令狐冲听到田伯光说只一个条件便放了仪琳,便道:“好,你说出来罢,上刀山,下油锅,我令狐冲认命了,皱一皱眉头,不算好汉。”
田伯光笑嘻嘻的斟满了两碗酒,道:“你喝了这碗酒,我跟你说。”
令狐冲干脆地端起酒碗,一口喝干,道:“干!”
田伯光也喝了那碗酒,难得地正色道:“令狐兄,在下既当你是朋友,就当按照江湖上的规矩,朋友妻,不可戏。你告诉我,昨夜那个大美人在哪里。不瞒你说,那美人与我已有肌肤之亲,从今后便是我的妻子。你把她交给我,我不仅立刻放了这小尼姑,而且发誓从此不再在江湖上作乱。”
董庆笙知道他说的是自己,顿时双颊晕红如火,暗啐了一口,恼道,“什么已有了肌肤之亲,什么从今后是你的妻子,简直胡说八道,乱放狗屁!”
那田伯光口出胡言,笑嘻嘻的道:“大丈夫一言既出,驷马难追。你答应我的要求……我即刻就把这个小尼姑让给你,还向她作揖赔罪,除此之外,万万不能。”
令狐冲呸的一声,道:“什么大美人小美人,我不知道。
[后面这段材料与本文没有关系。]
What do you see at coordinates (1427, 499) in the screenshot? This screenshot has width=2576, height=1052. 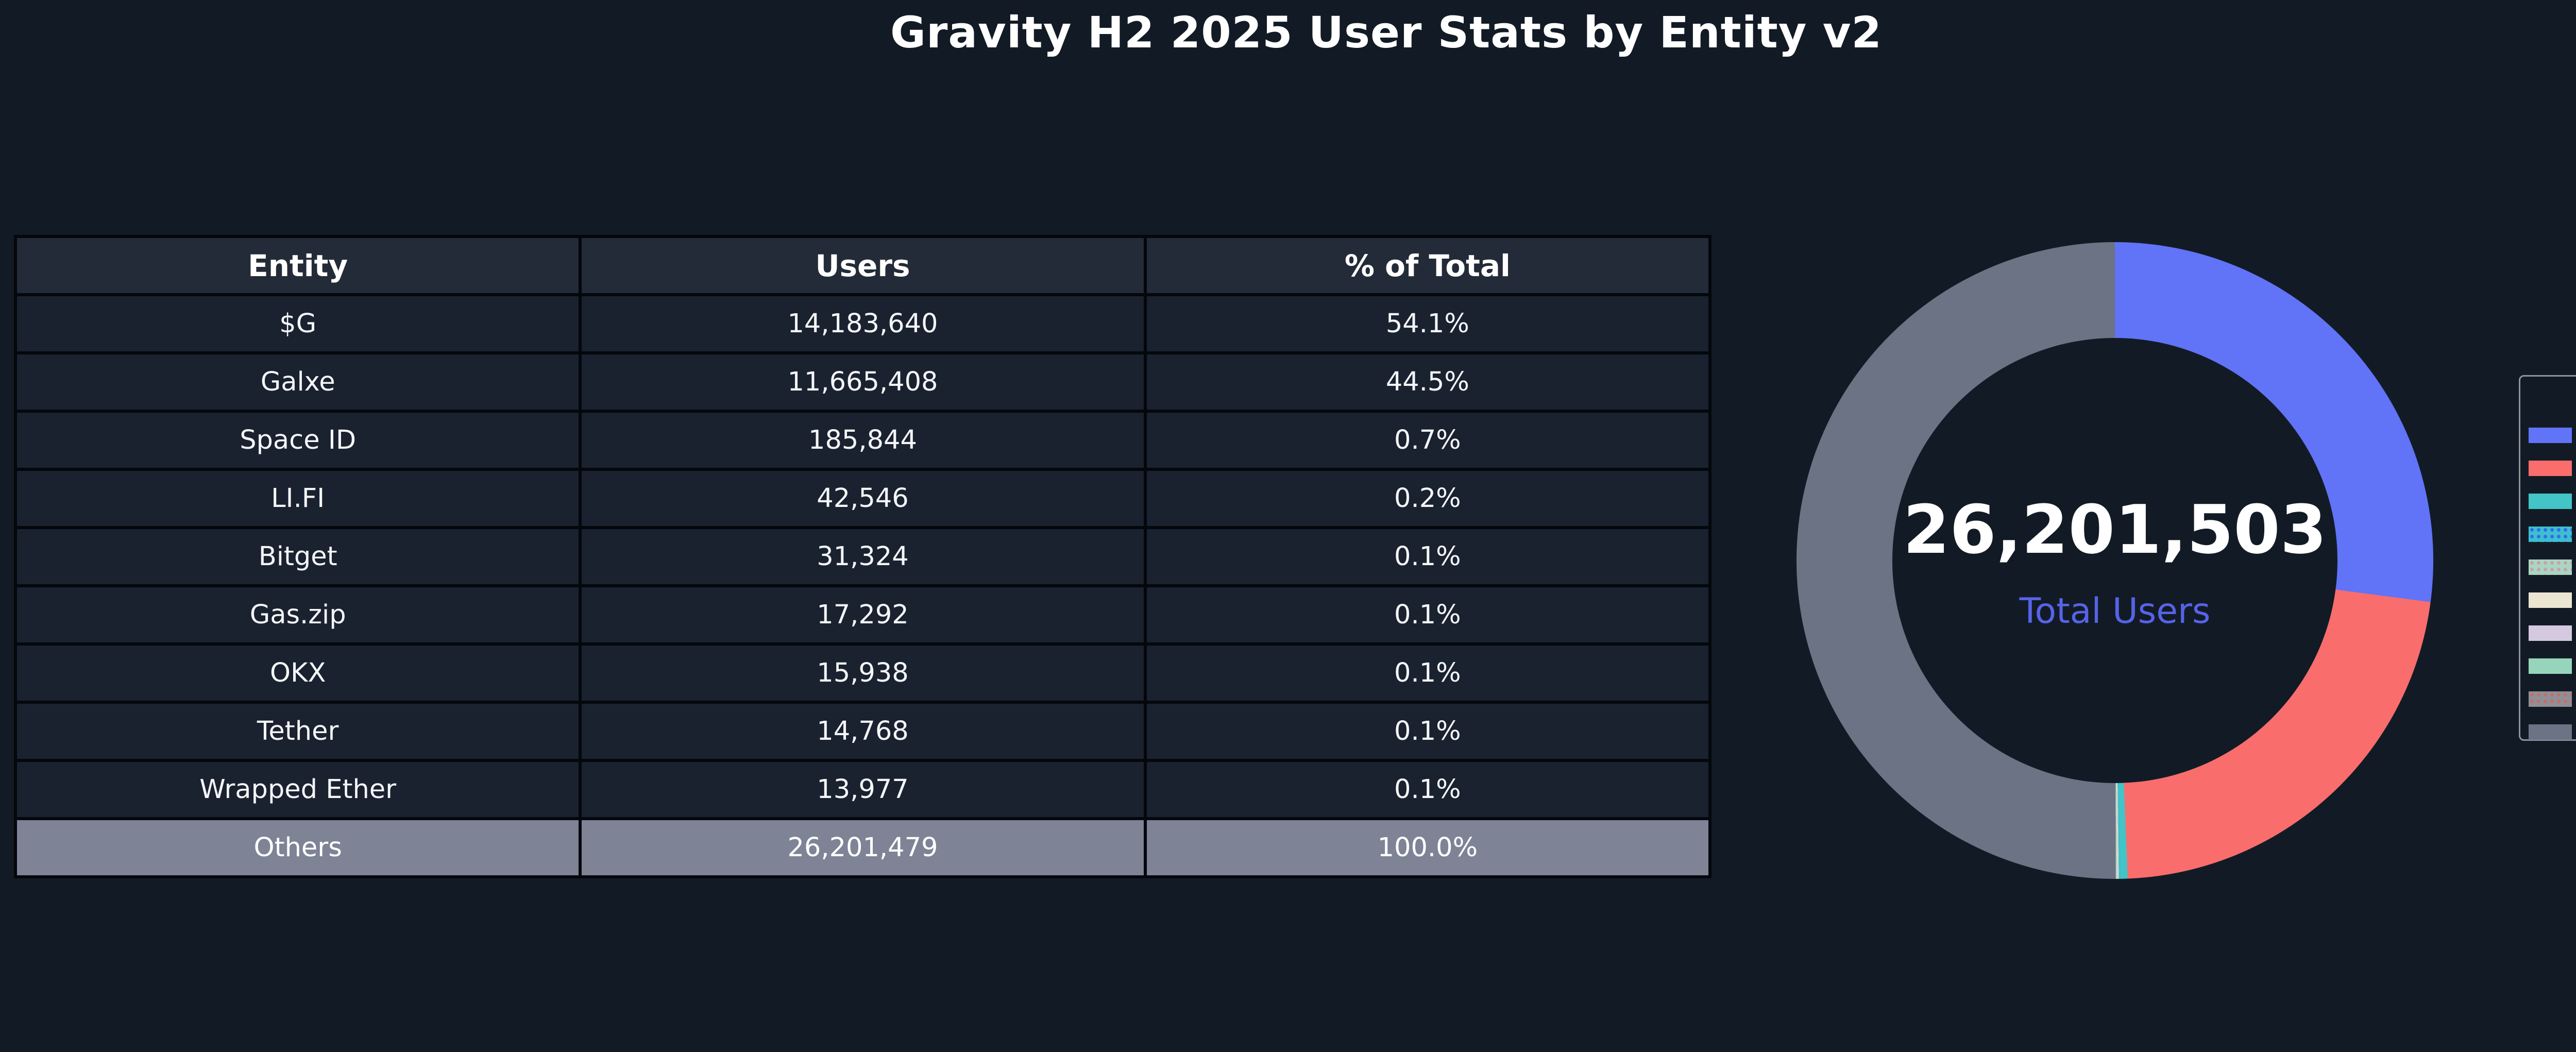 I see `table-cell-pct: 0.2%` at bounding box center [1427, 499].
”
田伯光脸色一冷,“令狐兄看来是不愿相告了,那大美人被我点了穴,如不是令狐兄相救,又怎会不翼而飞?”
令狐冲笑道,“田兄只怕是白日做梦了吧,令狐冲句句实言,你若不信我可以对天发誓,绝对没有看到什么大美人。”
董庆笙暗想,令狐冲确实没有见到他的容貌怕是真的。当时那山洞中光线昏暗,令狐冲只瞟了董庆笙一眼便连忙回身,后来董庆笙又戴上了面纱,便再没有机会看到了。
田伯光不信,从怀里摸出一匹白绫按在桌子上,“令狐兄,你看这是什么?”
混蛋!董庆笙定睛一看,竟然是自己的缠胸白绫,脸颊一热,咬着下唇忍住破口大骂的冲动。
令狐冲瞥了一眼白绫,问道:“难不成田兄想要以死相逼?田兄,令狐冲委实不知道你说的那位大美人在哪里,即便你想以上吊自杀来威胁,我也没办法。”
董庆笙扑哧一笑,怕被田伯光听见,连忙掩住了口,心想,“这个令狐冲倒也风趣得紧。”
“这不是什么上吊用的白绫,而是那位大美人身上香喷喷的贴身衣物。”田伯光却也不气,嘿嘿笑,“令狐兄,你不说大美人的下落也可以,我找不到大美人,小美人也将就些用。嘿嘿,只怕这位小尼姑过了今天就得还俗了,她这么漂亮,我老田少不得要夜夜耕耘,不出一年半载,定然可以为我田家添个大胖小子……”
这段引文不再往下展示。